Copy out the whole listing below exactly.

————

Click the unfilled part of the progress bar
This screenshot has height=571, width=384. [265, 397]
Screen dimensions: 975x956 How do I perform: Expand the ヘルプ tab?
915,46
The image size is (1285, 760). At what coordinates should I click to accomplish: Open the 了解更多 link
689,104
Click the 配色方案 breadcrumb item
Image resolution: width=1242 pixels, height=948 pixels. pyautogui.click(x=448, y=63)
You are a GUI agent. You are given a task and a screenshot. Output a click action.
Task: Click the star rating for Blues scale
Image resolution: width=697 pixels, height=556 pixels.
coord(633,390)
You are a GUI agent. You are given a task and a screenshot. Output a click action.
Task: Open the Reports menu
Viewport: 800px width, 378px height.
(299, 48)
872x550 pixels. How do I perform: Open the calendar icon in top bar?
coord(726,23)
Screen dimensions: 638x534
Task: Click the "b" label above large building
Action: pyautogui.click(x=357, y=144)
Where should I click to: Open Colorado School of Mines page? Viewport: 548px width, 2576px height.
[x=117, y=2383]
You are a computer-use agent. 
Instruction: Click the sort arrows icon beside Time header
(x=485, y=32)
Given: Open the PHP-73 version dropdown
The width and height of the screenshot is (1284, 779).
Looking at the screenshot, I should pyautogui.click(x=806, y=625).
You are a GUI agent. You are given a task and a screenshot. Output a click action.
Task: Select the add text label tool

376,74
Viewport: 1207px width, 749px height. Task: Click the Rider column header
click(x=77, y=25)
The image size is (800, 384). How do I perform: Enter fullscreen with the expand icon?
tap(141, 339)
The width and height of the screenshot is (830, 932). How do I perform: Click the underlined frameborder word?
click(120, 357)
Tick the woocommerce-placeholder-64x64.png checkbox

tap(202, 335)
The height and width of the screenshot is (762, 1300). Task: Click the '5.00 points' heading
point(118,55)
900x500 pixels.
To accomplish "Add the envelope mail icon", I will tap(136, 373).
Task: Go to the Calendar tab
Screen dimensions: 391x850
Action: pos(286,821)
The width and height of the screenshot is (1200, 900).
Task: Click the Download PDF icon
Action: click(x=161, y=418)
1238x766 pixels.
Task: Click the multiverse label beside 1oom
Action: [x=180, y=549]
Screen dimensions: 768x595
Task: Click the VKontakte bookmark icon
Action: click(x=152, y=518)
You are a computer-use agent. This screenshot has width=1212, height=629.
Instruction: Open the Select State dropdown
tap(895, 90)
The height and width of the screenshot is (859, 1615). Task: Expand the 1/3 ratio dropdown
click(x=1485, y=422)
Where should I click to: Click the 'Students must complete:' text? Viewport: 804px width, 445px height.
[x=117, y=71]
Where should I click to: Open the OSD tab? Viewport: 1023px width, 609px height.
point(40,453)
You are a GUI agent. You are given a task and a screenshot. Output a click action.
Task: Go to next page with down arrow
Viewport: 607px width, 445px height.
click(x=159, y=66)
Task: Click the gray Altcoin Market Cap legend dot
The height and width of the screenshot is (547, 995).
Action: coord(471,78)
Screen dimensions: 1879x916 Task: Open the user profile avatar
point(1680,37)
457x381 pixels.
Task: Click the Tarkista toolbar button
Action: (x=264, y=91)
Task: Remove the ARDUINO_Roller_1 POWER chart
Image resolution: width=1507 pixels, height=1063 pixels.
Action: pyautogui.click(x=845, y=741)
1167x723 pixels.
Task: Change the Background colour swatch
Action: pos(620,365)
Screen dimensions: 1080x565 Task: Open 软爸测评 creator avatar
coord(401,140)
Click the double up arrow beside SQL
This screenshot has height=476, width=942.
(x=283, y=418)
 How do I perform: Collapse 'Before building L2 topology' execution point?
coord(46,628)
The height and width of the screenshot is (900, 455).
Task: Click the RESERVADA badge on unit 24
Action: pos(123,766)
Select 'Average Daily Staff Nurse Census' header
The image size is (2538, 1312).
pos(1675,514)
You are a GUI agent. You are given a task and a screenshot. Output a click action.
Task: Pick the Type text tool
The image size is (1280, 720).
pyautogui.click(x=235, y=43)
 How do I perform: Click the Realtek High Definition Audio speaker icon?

————

• [EXERCISE SOLUTION]
Click the unfilled part of the progress bar
This screenshot has height=571, width=384. [265, 397]
Screen dimensions: 975x956 How do I perform: Expand the ヘルプ tab?
915,46
The image size is (1285, 760). At what coordinates should I click to accomplish: Open the 了解更多 link
689,104
Click the 配色方案 breadcrumb item
Image resolution: width=1242 pixels, height=948 pixels. pyautogui.click(x=448, y=63)
You are a GUI agent. You are given a task and a screenshot. Output a click action.
Task: Click the star rating for Blues scale
Image resolution: width=697 pixels, height=556 pixels.
coord(633,390)
You are a GUI agent. You are given a task and a screenshot. Output a click action.
Task: Open the Reports menu
Viewport: 800px width, 378px height.
(299, 48)
872x550 pixels. How do I perform: Open the calendar icon in top bar?
coord(726,23)
Screen dimensions: 638x534
Task: Click the "b" label above large building
Action: pyautogui.click(x=357, y=144)
Where should I click to: Open Colorado School of Mines page? Viewport: 548px width, 2576px height.
[x=117, y=2383]
You are a computer-use agent. 
Instruction: Click the sort arrows icon beside Time header
(x=485, y=32)
Given: Open the PHP-73 version dropdown
The width and height of the screenshot is (1284, 779).
Looking at the screenshot, I should pyautogui.click(x=806, y=625).
You are a GUI agent. You are given a task and a screenshot. Output a click action.
Task: Select the add text label tool

376,74
Viewport: 1207px width, 749px height. Task: Click the Rider column header
click(x=77, y=25)
The image size is (800, 384). How do I perform: Enter fullscreen with the expand icon?
tap(141, 339)
The width and height of the screenshot is (830, 932). How do I perform: Click the underlined frameborder word?
click(120, 357)
Tick the woocommerce-placeholder-64x64.png checkbox

tap(202, 335)
The height and width of the screenshot is (762, 1300). Task: Click the '5.00 points' heading
point(118,55)
900x500 pixels.
To accomplish "Add the envelope mail icon", I will tap(136, 373).
Task: Go to the Calendar tab
Screen dimensions: 391x850
Action: pos(286,821)
The width and height of the screenshot is (1200, 900).
Task: Click the Download PDF icon
Action: click(x=161, y=418)
1238x766 pixels.
Task: Click the multiverse label beside 1oom
Action: [x=180, y=549]
Screen dimensions: 768x595
Task: Click the VKontakte bookmark icon
Action: click(x=152, y=518)
You are a computer-use agent. This screenshot has width=1212, height=629.
Instruction: Open the Select State dropdown
tap(895, 90)
The height and width of the screenshot is (859, 1615). Task: Expand the 1/3 ratio dropdown
click(x=1485, y=422)
Where should I click to: Click the 'Students must complete:' text? Viewport: 804px width, 445px height.
[x=117, y=71]
Where should I click to: Open the OSD tab? Viewport: 1023px width, 609px height.
point(40,453)
You are a GUI agent. You are given a task and a screenshot. Output a click action.
Task: Go to next page with down arrow
Viewport: 607px width, 445px height.
click(x=159, y=66)
Task: Click the gray Altcoin Market Cap legend dot
The height and width of the screenshot is (547, 995).
Action: coord(471,78)
Screen dimensions: 1879x916 Task: Open the user profile avatar
point(1680,37)
457x381 pixels.
Task: Click the Tarkista toolbar button
Action: (x=264, y=91)
Task: Remove the ARDUINO_Roller_1 POWER chart
Image resolution: width=1507 pixels, height=1063 pixels.
Action: pyautogui.click(x=845, y=741)
1167x723 pixels.
Task: Change the Background colour swatch
Action: pos(620,365)
Screen dimensions: 1080x565 Task: Open 软爸测评 creator avatar
coord(401,140)
Click the double up arrow beside SQL
This screenshot has height=476, width=942.
(x=283, y=418)
 How do I perform: Collapse 'Before building L2 topology' execution point?
coord(46,628)
The height and width of the screenshot is (900, 455).
Task: Click the RESERVADA badge on unit 24
Action: pos(123,766)
Select 'Average Daily Staff Nurse Census' header
The image size is (2538, 1312).
pos(1675,514)
You are a GUI agent. You are given a task and a screenshot. Output a click action.
Task: Pick the Type text tool
The image size is (1280, 720).
pyautogui.click(x=235, y=43)
 How do I perform: Click the Realtek High Definition Audio speaker icon?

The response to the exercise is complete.